SOURCE DATA:
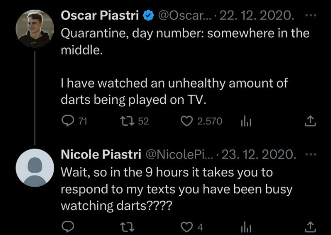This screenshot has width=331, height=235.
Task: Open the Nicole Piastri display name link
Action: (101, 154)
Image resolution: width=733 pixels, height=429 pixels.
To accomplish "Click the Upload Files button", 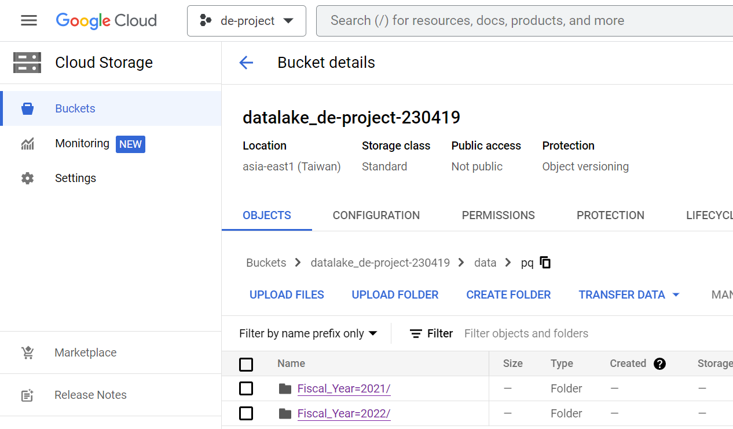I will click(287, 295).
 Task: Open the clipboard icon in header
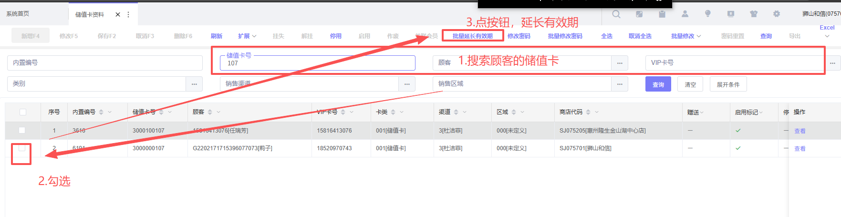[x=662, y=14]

...

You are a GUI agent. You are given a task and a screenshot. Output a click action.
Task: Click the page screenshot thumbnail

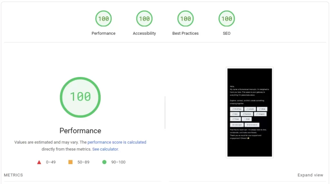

* * *

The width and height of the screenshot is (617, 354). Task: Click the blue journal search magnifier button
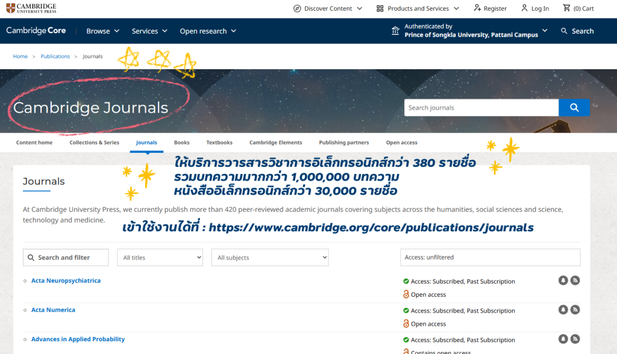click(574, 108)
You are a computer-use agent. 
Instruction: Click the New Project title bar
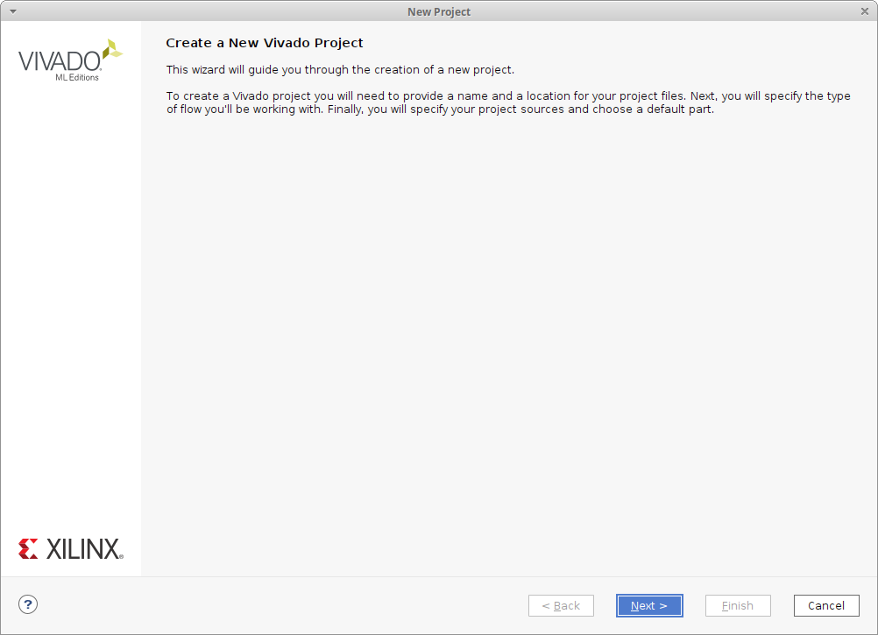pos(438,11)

GOAL OF THE EXERCISE:
Lay out everything from the line containing "You are a GUI" down to the line containing "Task: Click the page screenshot thumbnail", both included, as a numbered list with any blank lines left out.

REPLY:
1. You are a GUI agent. You are given a task and a screenshot. Output a click action.
2. Task: Click the page screenshot thumbnail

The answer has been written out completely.